● **TASK STATEMENT**: An exact reproduction of the records is required, with all images left out.
**** PROVIDED RECORDS ****
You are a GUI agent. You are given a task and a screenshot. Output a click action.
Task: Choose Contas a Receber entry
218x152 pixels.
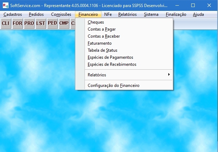(104, 36)
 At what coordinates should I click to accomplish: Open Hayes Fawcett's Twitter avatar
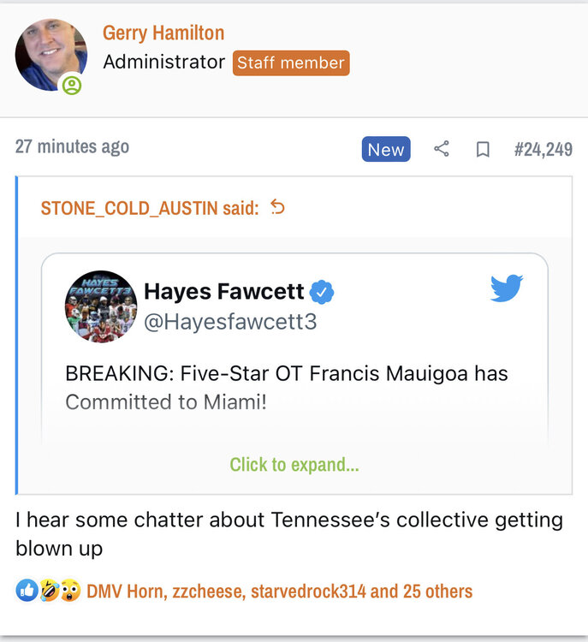click(102, 306)
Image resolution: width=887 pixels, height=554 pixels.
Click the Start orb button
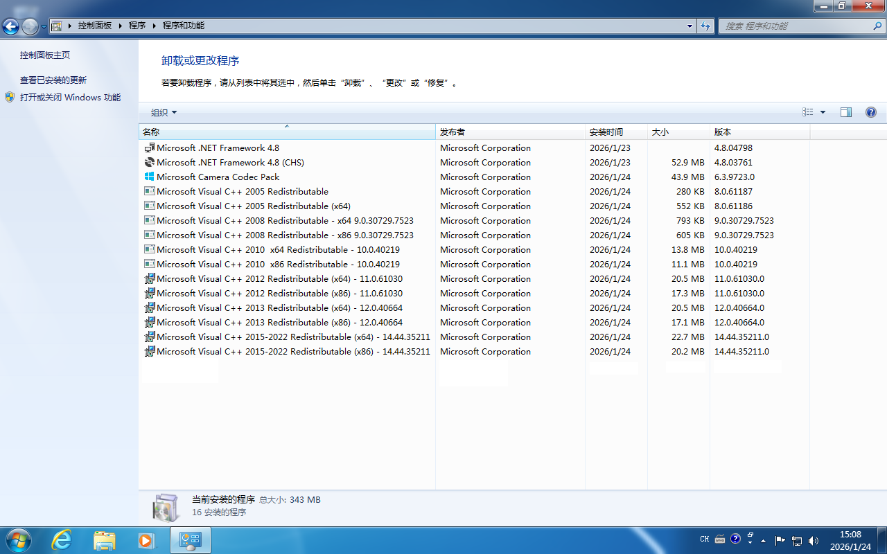[18, 540]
****
● **RESPONSE**:
You are a GUI agent. You are given a task and a screenshot. Output a click action.
Task: Choose Contas a Receber entry
218x152 pixels.
(104, 36)
 At what coordinates should I click to accomplish: Open Hayes Fawcett's Twitter avatar
click(102, 306)
Image resolution: width=887 pixels, height=554 pixels.
Click the Start orb button
[18, 540]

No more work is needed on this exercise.